Mao Pheak (R) talks about his experiences as a trafficked fisherman on a Fijian vessel during a press conference yesterday in Phnom Penh. He was repatriated to Cambodia earlier this month. Photograph: Heng Chivoan/Phnom Penh Post
T & P, the notorious labour recruitment firm that was closed down last year because of its appalling record of abuse scandals, is continuing to receive and pocket remittances from maids stranded in Malaysia, a coalition of rights groups told a press conference yesterday.
At the conference, hosted by Coordination of Action Research on AIDS & Mobility, executive director Ya Navuth said the number of complaints filed against T & P and Giant Ocean International, which mysteriously shut down in February, had skyrocketed this year.
“We wonder why those companies sent workers to Singapore, China, Fiji, Mauritius and South Africa like this, because the government only allowed [them to send] to Thailand, Korea and Malaysia,” he said.
Navuth said the families of migrant workers had filed 56 complaints against T & P and 46 against Giant Ocean International in the first six months of this year, a seven-fold increase compared with the same period in 2011.
He also called on the Ministry of Labour to distribute the US$100,000 deposit the firms were required to pay for their licences to recruit workers.

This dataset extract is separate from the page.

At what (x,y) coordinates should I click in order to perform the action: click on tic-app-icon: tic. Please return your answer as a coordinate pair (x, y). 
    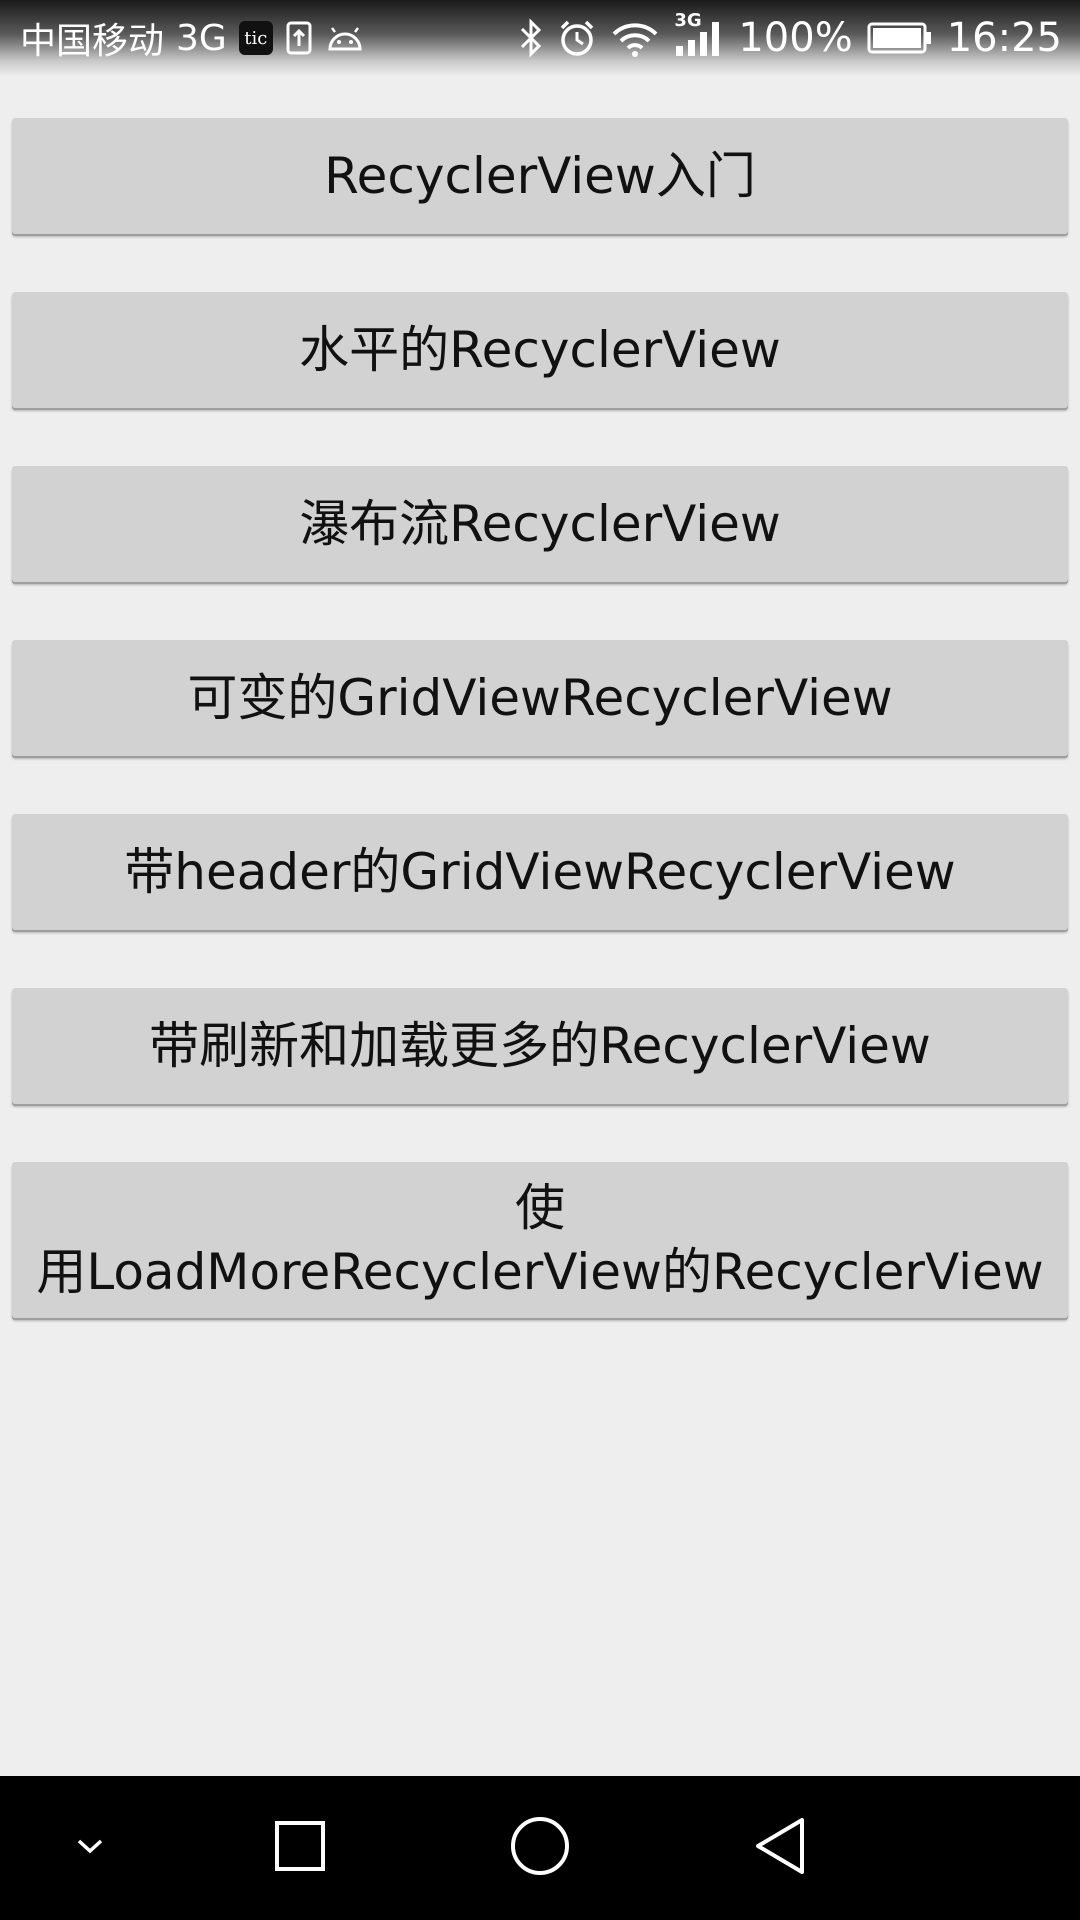
    Looking at the image, I should click on (256, 38).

Pung Chhiv Kek, chairwoman of the Committee on the Elimination of Discrimination against Women, said that though T & P was shut down in October, the firm continued to deposit remittances intended for workers’ families into a bank account.
“Some of the workers in Malaysia told us they continued to send money,” she said, adding the families never saw a cent.
Kek said nothing was known about where T & P’s bank account was and urged authorities to help stop the defunct firm from continuing to profit from exploitation.
Chiv Phally, deputy director of the Ministry of Interior’s anti-human trafficking and juvenile protection department, said the Ministry of Labour was responsible for seeing that victims were compensated.
Ho Vuthy, deputy director-general at the Ministry of Labour’s department of labour, declined to comment and secretary of state Oum Mean could not be reached.
Two men who were trafficked onto fishing boats after registering with Giant Ocean International agonisingly detailed the all-too-familiar stories of their ordeals at sea.
Bursting into tears and unable to sit still, 32-year-old Mao Pheak explained how he had ended up on a fishing boat in Fiji for more than a year after being promised a job in Japan.
“I was beaten sometimes. I could not eat food for one or two days. And lastly, I could not get my salary,” he said.